* start Passage provided *

The three major U.S. indexes fell more than 2 percent, with the Nasdaq slipping the most. For the month, they are each down more than 12 percent as the benchmark S&P 500 is set to post its biggest percentage decline since 2008 in an increasingly volatile environment for stocks.

Strategists said it was not surprising for the market to pull back after Wednesday’s huge advance, which included the Dow Jones Industrial Average’s first-ever 1,000-point daily surge.

“There is still a lot of skepticism that yesterday’s rally was just a technical bounce,” said David Joy, chief market strategist at Ameriprise Financial in Boston. “There’s not a lot of conviction that we have been able to put in a bottom yet. That won’t happen for a while I don’t think until we are able to see some stability over the course of several more trading days if not longer.”

* end Passage provided *
* start Dataset section *

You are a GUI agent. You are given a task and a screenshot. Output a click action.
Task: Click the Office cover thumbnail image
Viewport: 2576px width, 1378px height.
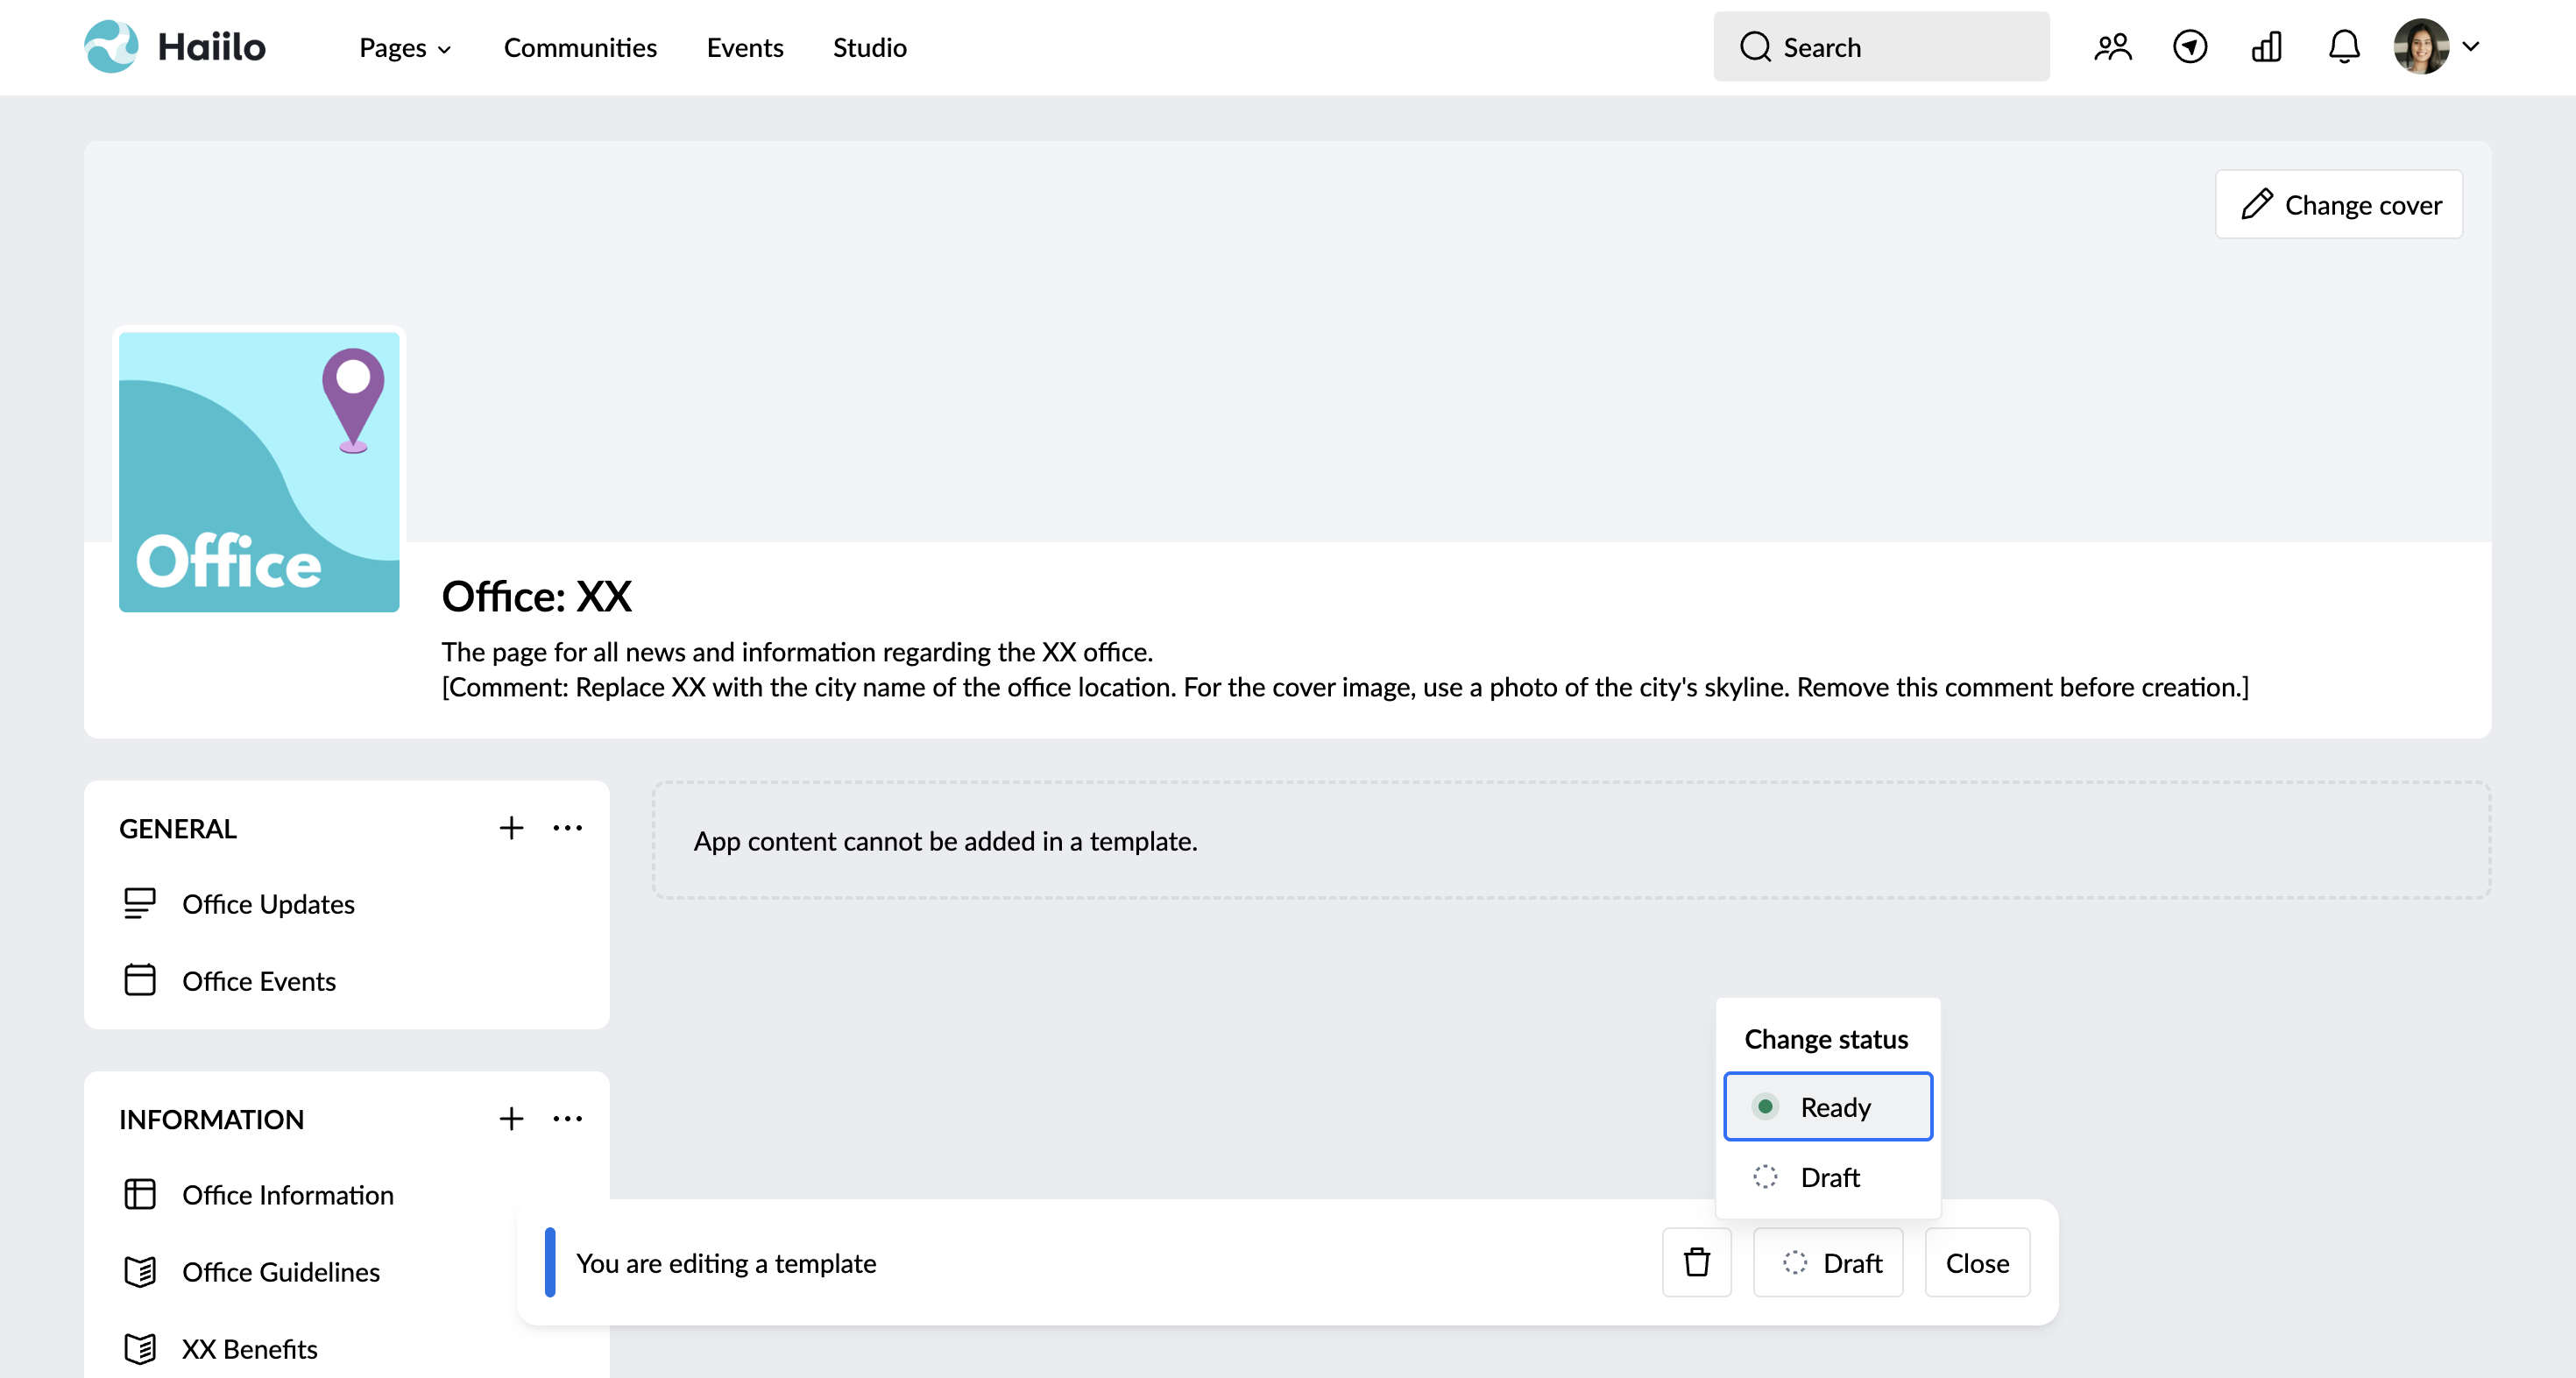pos(258,471)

* end Dataset section *

Set task:
From the stock market report, reproduce word for word the portion between "Strategists said it" and "1,000-point daily surge.", inclusive.

Written response:
Strategists said it was not surprising for the market to pull back after Wednesday’s huge advance, which included the Dow Jones Industrial Average’s first-ever 1,000-point daily surge.